One challenge that physicians should keep in mind, according to Dr. Hong, is evidence that patients often get different information from different sources and can have poor recall as to what they’ve been told about the potential risks and benefits of a procedure. “The challenge is that patients hear different things from different surgeons, and they also likely hear and read different information from family and friends and on the internet, which could lead to confusion and poor understanding of their surgical procedure,” he said.
Dr. Hong and his colleagues found evidence of this disparity in a prospective study they published in 2016 that evaluated recall of surgical risks and benefits in 84 parents of children who underwent consultation for adenotonsillectomy and/or tympanostomy tube insertion (Otolaryngol Head Neck Surg. 2016;155:332–339). The study found that only one-third of parents recalled the risks of surgery discussed during the informed consent consultation. An even more important issue, said Dr.

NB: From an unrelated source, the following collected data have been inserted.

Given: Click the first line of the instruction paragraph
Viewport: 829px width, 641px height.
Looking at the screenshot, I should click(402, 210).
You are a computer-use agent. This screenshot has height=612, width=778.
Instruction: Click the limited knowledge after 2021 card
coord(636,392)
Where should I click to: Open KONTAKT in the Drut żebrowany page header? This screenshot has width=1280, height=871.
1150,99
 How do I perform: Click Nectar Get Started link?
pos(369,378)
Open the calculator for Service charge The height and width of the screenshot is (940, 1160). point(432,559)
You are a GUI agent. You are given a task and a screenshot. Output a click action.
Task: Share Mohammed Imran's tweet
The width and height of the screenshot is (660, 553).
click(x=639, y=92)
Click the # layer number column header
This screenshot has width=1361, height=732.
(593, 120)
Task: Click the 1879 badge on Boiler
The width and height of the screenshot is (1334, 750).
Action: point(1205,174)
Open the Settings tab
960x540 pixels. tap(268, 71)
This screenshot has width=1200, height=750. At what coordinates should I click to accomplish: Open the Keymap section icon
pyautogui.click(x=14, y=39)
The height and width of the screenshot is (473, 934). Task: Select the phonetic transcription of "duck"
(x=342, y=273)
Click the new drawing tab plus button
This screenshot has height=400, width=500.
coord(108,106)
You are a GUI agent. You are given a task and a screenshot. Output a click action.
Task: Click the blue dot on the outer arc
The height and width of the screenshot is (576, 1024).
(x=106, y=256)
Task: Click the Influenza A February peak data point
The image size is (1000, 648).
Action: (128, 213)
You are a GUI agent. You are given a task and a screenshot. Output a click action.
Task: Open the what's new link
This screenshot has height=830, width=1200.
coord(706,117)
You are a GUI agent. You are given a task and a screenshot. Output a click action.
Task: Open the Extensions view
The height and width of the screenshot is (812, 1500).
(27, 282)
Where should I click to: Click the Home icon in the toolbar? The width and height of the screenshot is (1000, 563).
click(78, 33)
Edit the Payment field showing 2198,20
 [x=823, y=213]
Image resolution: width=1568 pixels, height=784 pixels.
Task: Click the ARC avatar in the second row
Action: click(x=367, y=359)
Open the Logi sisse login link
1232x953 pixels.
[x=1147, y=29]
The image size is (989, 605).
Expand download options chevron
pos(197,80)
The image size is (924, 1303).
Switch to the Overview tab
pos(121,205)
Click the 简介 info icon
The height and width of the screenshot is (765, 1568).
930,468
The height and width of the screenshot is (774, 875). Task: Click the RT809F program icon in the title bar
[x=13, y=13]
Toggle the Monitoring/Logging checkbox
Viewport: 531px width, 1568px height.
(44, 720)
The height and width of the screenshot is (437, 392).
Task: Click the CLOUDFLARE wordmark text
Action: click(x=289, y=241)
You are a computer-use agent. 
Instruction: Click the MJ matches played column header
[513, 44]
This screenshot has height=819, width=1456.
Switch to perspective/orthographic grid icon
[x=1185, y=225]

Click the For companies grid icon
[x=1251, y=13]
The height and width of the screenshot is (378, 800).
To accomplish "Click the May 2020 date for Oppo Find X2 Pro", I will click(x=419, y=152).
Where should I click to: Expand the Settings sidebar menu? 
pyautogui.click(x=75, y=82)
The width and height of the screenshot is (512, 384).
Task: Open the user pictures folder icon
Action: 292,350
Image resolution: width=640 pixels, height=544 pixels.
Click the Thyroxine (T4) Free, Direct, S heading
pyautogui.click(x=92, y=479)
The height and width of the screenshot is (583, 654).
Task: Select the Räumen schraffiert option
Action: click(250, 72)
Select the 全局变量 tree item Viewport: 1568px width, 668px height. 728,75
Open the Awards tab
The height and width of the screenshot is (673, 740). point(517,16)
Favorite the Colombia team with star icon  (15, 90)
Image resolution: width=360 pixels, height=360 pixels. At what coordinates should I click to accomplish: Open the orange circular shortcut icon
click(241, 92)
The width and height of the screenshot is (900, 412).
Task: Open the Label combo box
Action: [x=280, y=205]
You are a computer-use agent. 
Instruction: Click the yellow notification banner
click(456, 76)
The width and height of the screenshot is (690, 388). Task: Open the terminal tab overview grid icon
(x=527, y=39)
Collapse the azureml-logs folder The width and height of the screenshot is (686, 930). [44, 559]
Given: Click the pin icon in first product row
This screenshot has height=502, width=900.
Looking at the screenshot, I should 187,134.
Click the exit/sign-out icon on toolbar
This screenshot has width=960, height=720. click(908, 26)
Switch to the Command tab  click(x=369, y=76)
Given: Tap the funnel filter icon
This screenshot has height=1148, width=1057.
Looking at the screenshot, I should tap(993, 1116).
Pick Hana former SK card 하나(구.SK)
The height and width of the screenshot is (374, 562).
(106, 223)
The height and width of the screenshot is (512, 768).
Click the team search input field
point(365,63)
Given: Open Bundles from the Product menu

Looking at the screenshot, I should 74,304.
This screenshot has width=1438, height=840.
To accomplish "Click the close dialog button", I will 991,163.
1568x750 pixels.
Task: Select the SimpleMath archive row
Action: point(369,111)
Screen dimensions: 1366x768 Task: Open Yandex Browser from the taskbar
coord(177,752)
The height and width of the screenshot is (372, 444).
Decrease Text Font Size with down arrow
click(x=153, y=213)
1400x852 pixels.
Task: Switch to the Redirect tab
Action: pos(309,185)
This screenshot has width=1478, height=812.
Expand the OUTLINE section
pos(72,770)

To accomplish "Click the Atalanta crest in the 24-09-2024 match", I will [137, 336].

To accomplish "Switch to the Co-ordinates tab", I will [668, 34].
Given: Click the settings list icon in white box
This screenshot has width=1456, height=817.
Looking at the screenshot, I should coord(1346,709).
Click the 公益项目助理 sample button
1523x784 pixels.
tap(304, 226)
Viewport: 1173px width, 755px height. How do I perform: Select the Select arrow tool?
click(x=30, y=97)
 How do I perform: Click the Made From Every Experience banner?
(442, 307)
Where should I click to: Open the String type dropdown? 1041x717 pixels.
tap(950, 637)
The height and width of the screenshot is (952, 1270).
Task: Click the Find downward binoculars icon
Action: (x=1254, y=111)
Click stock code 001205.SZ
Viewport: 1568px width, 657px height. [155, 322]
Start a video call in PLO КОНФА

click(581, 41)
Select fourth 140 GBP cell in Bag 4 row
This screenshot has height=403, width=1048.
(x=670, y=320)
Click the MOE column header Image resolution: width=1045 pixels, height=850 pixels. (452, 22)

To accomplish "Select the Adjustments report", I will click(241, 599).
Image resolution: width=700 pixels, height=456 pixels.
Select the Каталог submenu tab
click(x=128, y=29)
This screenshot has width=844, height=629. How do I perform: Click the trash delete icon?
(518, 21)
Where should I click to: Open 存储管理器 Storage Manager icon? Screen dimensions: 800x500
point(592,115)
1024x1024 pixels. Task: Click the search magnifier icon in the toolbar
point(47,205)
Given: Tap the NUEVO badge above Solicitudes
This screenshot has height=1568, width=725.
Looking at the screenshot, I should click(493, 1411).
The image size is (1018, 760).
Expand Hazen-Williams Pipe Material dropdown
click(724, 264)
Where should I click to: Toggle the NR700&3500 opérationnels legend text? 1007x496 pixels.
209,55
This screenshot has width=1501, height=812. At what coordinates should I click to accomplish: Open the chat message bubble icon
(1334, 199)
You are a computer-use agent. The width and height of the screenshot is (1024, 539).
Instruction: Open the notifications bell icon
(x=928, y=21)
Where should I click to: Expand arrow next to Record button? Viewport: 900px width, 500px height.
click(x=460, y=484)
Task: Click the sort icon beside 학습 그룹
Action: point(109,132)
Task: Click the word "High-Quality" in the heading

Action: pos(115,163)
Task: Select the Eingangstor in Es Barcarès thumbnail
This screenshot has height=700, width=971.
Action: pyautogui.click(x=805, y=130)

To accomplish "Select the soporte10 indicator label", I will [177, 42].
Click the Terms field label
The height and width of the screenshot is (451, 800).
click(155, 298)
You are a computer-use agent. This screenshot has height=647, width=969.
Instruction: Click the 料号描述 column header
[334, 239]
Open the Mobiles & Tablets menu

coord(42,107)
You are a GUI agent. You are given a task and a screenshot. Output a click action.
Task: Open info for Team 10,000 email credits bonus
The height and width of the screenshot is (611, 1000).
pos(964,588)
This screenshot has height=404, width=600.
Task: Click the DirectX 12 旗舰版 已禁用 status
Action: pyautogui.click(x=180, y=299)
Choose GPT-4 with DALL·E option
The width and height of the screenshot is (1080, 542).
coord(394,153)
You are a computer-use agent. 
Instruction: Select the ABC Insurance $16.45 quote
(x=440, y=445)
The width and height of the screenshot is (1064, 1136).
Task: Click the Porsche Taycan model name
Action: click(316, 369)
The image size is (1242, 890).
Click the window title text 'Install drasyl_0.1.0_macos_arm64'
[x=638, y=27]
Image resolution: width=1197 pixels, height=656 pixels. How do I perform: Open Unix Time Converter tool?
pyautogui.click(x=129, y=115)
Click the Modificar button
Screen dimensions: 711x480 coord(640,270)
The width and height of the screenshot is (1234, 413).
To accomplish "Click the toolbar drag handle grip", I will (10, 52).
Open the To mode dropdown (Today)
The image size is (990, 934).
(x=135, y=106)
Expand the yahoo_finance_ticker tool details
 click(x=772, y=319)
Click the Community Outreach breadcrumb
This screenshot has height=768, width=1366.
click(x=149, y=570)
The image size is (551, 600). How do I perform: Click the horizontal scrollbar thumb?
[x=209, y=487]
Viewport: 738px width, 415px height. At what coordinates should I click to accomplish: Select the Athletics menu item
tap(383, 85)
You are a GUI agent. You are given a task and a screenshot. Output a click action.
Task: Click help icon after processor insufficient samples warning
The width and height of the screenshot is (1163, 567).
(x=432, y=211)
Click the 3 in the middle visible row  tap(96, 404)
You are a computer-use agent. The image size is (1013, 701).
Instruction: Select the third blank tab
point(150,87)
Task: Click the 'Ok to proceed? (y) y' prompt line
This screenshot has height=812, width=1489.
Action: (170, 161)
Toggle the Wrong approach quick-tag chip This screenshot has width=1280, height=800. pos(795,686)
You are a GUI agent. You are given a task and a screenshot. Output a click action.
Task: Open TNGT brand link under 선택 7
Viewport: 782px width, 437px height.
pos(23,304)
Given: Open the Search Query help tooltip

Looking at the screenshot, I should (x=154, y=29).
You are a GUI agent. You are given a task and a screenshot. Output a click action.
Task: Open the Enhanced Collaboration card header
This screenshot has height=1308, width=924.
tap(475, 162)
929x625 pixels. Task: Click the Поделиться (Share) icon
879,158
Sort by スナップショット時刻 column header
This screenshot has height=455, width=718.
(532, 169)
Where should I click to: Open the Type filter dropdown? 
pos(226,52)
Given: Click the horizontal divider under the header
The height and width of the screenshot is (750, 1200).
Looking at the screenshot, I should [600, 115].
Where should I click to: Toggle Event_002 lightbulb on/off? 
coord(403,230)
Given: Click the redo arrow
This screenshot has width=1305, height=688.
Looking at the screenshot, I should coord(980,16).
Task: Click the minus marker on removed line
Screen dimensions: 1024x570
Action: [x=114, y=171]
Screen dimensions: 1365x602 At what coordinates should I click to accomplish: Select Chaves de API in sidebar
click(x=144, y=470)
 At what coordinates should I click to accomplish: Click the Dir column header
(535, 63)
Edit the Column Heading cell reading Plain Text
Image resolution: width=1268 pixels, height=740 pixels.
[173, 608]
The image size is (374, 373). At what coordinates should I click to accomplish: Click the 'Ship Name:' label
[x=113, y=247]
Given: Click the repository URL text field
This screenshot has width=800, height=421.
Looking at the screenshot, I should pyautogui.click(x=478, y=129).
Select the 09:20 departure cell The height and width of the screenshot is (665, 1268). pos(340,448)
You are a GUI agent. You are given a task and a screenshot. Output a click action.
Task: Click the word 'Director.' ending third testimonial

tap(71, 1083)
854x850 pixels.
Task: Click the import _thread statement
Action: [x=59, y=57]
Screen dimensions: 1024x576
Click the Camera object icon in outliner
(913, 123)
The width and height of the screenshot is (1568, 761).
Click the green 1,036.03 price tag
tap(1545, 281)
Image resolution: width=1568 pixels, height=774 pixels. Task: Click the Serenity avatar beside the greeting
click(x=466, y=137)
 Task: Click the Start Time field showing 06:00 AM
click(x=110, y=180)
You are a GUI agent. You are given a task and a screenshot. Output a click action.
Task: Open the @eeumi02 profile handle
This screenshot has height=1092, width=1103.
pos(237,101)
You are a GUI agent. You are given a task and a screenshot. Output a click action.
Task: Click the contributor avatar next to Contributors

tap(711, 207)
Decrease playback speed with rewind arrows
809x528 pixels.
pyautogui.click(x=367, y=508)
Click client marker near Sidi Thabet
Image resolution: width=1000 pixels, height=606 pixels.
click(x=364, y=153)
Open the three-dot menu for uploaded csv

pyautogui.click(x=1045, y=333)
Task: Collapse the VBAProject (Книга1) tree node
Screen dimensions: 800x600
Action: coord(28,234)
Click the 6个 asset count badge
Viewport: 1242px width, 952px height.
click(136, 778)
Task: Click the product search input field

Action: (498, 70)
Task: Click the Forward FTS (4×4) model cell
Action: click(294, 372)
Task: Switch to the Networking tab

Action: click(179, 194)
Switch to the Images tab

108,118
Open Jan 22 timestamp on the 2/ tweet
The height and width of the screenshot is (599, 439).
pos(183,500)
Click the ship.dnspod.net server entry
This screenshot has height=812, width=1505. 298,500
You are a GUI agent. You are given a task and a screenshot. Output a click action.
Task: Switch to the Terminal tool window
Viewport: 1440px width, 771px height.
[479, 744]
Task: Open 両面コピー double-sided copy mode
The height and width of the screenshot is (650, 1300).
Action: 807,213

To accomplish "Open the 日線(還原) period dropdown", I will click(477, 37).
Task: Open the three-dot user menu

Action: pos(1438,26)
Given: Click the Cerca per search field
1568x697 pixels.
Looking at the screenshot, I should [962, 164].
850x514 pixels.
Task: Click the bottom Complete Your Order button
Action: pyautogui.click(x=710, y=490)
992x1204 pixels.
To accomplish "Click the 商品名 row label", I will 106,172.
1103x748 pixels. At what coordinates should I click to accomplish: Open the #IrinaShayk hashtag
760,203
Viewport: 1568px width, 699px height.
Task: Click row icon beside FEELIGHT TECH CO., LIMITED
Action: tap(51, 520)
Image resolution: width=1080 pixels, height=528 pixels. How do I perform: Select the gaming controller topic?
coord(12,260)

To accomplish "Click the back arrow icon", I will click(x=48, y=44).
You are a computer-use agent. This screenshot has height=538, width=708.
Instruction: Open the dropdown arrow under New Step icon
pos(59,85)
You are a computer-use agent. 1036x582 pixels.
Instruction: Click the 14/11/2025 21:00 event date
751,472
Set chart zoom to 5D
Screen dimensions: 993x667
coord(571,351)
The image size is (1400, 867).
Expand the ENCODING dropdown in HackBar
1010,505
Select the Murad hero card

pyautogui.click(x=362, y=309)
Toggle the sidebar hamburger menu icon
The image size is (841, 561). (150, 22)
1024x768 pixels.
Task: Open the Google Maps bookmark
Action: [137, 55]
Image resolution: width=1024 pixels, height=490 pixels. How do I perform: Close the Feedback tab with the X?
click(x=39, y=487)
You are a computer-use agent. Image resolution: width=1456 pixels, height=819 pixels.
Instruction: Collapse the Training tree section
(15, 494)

Hong, is the finding that the risks and benefits discussed by one surgeon often differed from those mentioned by a different surgeon.
He suggested that surgeons should adapt their discussions around informed consent to each individual patient depending on need. “I think the surgeon should take each interaction separately and try to determine how much (or less) information should be shared with the patient so that they are well informed,” he said.
McVisk advised otolaryngologists to make sure they inform each patient of the important risks of the procedure and to document in the patient’s chart or medical record that they discussed the risks, noting which risks were discussed.